In terms of documentation in Sucrase, the README already mentions this issue (though I understand it can be easy to miss), so I don't think there's much more I can do to document this issue, but let me know if you disagree. I'll close this issue since I've answered the question, but feel free to re-open if you have more questions or concerns.

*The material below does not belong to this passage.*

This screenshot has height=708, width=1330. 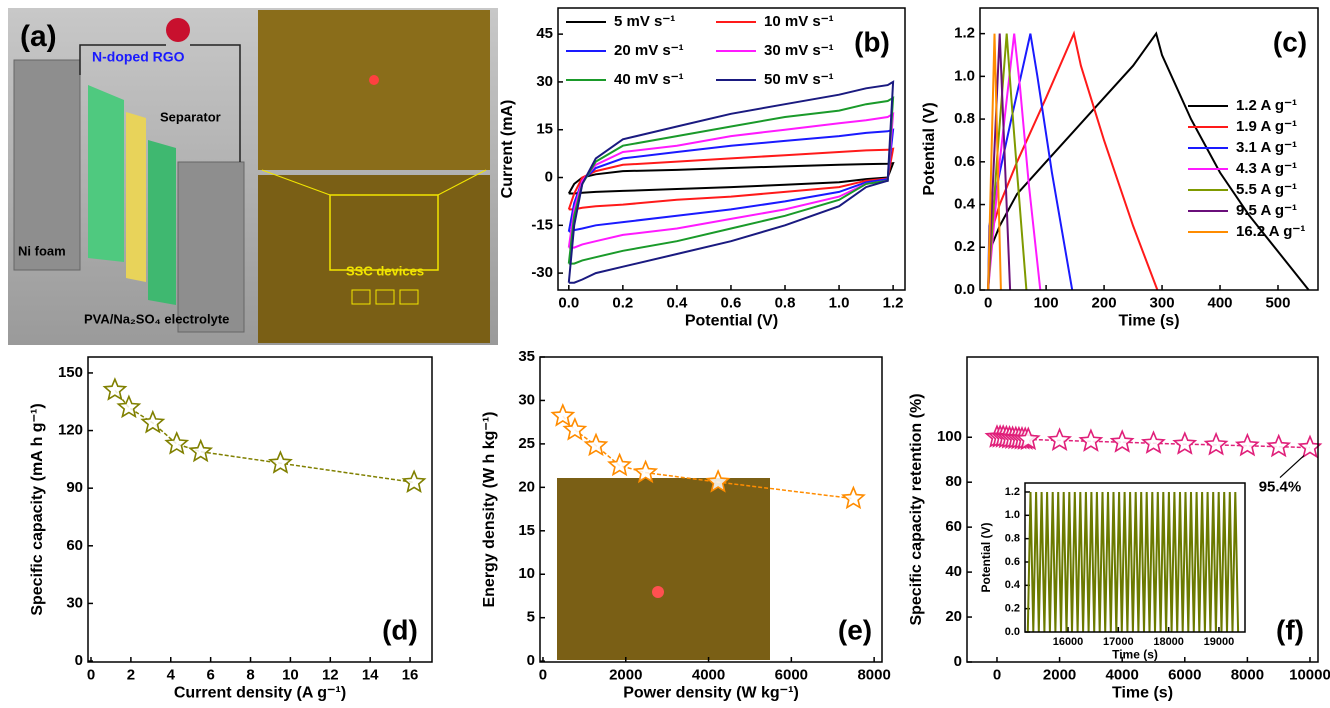 I want to click on x-tick-label: 19000, so click(x=1220, y=642). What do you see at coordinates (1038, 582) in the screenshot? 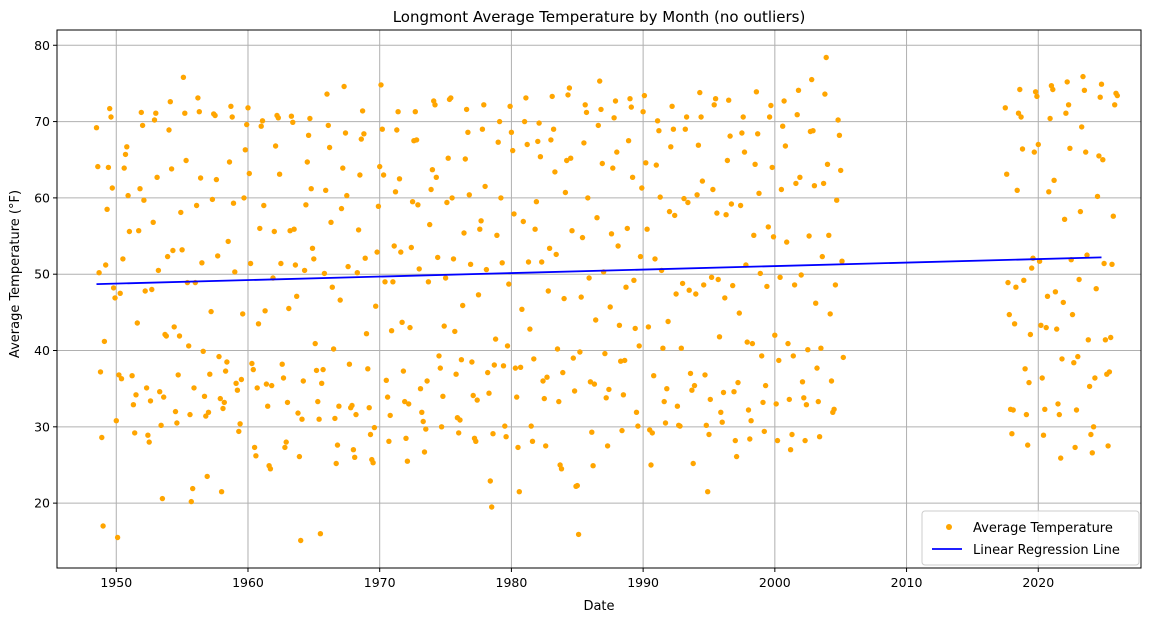
I see `x-tick-label: 2020` at bounding box center [1038, 582].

Sorry, upon further testing, it looks like this actually is a difference in behavior between Sucrase and TypeScript, so I'll track this as a bug. It looks like TypeScript treats abstract
fields as implicitly declare
, so Sucrase should do the same thing.
Thanks for reporting! I just released a fix as Sucrase 3.25.0, so abstract fields will be removed now.